BiBi se souvient avoir visionné un documentaire sur le réalisateur iranien et il avait admiré son intelligence dans ses tentatives d’explication (moins sur ses prises de vues que sur ses… points de vue). Aujourd’hui, BiBi a retrouvé d’autres traces dans les pages de la revue Politis du 20 mai :
«Toutes les souffrances, toutes les pathologies humaines prennent leurs racines dans une absence de regard. C’est parce qu’on n’est pas vu que l’on souffre. C’est aussi pour cette raison qu’on crée. L’art, comme la vie, a besoin d’être vu. S’il n’est pas vu, l’art est une chose morte. La seule façon d’insuffler de la vie à une œuvre, c’est de poser son regard sur elle ».
Un extrait qui fait écho à cette autre interview de Kiarostami réalisée par Shahin Parhami (Hors-Champ. juin 2004) :
« Il faut déjà avoir digéré ce que l’on a lu ou appris avant même de débuter un projet artistique. Si l’on a vraiment compris une théorie, un concept ou une philosophie, ils vont apparaître subtilement dans notre travail. Une réaction rapide et émotive contre un événement social ou politique réduit le film au niveau d’un journal avec une date de péremption. Quand ces mêmes événements complexes se transforment ou finissent, le film devient sans valeur aucune. Si le cinéaste crée un film avec des idées crues, non digérées en tête, le film devient un slogan animé. Je crois que le véritable art doit être éternel » Clap, clap, clap ! Voilà BiBi qui applaudit à deux mains.
De Jean-Luc Godard, BiBi retiendra ces quelques phrases qui ne font effet qu’une fois la revue refermée (Les Inrocks du 12-18 mai) :
«L’œuvre dans son ensemble, le Grand Œuvre, ça ne m’interesse pas. Je préfère parler de cheminement » ou encore… dans ses rapports conflictuels à Truffaut (dont il n’aimait pas beaucoup les films) : «Vous savez, le plus difficile, c’est de dire à un ami que ce qu’il fait n’est pas très bon.
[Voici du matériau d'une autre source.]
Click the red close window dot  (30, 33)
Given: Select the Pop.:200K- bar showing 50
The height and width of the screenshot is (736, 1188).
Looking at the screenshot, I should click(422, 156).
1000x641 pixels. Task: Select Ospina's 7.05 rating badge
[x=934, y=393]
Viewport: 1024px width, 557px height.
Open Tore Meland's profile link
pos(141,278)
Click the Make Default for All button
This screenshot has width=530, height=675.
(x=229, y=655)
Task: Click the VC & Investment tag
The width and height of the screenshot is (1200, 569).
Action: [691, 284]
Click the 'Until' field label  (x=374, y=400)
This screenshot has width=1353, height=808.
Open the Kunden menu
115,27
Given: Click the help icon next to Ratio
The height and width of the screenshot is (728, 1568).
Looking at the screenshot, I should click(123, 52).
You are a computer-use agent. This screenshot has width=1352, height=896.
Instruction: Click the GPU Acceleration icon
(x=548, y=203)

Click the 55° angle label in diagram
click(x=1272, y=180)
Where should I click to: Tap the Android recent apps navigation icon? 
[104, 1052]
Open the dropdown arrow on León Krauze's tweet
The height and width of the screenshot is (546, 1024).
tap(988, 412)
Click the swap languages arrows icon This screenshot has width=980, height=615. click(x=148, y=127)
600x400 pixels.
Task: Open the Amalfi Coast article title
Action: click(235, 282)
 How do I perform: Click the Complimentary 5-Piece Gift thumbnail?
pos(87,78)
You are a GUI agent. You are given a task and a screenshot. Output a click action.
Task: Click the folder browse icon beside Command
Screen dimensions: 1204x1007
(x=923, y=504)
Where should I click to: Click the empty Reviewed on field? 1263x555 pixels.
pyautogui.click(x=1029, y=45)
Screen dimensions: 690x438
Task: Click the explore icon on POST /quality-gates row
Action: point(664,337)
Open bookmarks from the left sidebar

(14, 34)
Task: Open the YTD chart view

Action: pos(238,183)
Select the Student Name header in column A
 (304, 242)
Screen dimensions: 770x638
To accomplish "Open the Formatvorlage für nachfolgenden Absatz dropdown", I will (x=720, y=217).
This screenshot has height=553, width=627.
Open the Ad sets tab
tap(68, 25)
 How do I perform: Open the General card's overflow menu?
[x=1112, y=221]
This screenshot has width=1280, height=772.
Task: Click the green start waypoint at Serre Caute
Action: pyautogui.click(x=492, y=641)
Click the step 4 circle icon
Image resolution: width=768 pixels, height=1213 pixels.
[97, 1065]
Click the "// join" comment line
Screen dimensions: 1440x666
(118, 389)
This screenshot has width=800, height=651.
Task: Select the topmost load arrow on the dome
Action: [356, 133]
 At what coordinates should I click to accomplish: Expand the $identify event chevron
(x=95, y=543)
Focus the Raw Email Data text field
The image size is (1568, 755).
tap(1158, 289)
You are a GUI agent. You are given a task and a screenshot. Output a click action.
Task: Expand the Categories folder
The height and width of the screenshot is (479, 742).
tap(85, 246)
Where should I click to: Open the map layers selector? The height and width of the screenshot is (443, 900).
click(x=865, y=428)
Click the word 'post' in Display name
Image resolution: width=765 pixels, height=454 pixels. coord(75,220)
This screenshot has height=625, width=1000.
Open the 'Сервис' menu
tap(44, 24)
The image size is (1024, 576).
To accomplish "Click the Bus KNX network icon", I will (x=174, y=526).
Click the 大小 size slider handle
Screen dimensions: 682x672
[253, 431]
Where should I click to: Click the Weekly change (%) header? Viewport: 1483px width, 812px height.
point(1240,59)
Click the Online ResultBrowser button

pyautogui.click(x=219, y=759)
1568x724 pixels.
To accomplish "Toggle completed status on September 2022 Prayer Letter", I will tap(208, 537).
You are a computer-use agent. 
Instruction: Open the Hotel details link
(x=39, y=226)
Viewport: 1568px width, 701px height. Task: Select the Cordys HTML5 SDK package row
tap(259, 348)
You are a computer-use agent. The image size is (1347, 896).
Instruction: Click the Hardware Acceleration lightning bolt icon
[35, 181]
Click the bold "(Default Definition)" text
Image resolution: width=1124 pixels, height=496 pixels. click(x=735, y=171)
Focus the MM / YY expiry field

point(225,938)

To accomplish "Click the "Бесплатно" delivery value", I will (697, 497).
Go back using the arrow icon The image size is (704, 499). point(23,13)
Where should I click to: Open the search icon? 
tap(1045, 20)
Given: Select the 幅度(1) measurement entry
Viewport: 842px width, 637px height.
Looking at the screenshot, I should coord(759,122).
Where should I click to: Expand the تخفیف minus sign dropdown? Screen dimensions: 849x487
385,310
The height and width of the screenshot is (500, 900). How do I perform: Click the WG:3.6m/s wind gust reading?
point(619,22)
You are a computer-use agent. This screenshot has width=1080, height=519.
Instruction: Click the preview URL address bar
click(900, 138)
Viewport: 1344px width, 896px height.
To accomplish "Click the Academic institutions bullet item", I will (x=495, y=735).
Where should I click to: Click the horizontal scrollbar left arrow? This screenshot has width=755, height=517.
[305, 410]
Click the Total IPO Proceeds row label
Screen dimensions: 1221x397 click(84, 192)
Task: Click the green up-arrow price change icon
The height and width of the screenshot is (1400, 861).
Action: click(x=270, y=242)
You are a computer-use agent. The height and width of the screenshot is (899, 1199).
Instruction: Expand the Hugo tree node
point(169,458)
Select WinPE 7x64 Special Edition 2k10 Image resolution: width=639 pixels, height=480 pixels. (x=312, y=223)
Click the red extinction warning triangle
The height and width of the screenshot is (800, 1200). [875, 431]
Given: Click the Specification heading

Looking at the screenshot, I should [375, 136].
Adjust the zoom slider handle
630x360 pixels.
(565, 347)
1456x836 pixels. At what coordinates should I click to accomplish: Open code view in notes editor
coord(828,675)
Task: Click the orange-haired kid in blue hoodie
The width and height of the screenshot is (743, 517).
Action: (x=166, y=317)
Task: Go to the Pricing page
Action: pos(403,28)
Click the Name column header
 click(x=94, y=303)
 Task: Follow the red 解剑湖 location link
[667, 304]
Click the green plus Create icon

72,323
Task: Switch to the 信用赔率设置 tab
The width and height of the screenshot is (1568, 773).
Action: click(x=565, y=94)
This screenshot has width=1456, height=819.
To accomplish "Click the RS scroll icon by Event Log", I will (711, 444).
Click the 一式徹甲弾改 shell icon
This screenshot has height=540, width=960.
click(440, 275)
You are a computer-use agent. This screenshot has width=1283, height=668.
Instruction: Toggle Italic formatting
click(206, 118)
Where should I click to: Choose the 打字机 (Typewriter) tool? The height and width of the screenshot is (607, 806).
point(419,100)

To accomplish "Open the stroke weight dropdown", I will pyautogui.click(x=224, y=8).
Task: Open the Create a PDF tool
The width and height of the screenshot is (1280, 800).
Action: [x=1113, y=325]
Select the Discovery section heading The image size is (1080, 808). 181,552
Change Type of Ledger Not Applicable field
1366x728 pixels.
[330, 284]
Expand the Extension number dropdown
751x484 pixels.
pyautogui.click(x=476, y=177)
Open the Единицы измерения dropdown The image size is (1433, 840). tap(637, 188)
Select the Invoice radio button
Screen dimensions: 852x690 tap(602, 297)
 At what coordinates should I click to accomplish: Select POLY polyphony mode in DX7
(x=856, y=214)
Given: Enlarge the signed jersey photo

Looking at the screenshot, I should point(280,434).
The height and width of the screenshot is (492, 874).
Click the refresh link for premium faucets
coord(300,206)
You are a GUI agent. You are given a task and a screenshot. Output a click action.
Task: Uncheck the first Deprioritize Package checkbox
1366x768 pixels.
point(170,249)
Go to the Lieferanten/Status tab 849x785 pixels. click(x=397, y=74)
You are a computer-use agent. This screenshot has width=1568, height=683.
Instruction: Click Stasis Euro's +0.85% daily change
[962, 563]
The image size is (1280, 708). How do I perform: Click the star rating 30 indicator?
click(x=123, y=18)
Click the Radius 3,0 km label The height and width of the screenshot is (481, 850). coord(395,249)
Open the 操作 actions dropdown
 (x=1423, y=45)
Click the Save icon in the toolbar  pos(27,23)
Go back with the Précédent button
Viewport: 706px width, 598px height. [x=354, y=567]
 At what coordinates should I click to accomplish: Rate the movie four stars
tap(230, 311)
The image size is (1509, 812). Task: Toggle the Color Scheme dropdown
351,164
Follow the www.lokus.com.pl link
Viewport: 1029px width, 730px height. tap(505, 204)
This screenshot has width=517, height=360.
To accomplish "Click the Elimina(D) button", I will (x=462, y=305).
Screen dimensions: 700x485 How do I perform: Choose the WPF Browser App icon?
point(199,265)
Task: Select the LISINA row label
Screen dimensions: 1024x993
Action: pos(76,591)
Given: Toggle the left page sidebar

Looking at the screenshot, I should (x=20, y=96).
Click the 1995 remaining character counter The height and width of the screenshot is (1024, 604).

Moi, ça me manque ». En conclusion très touchante, le voilà qui avoue : «Quand on est vieux, l’Enfance revient ».
Pour ce qui concerne plus directement les aspects socio-économiques du Cinéma, les deux réalisateurs ne seront pas surpris d’apprendre que dans certains pays (comme la Norvège), la disparition des projections classiques sera complète à la fin de l’année. Il y a été calculé que, très vite, 2 voire 1% des films occuperont… 99 % des écrans (Avatar et sous-avatars). Dans le journal Le Temps, le journaliste Thierry Jobin précise que «le Numérique ne va absolument pas militer pour la diversité». Écran totalement noir sur nos prochaines nuits blanches ?
En tous les cas, BiBi espère que les deux films («Copie Conforme » et «Film Socialisme») viendront quand même s’échouer sur ses écrans.
Ces deux films, comme deux beaux navires de pleine mer, sont venus accoster sur les rivages. Les avoir choisis montre le cap de Bonne espérance.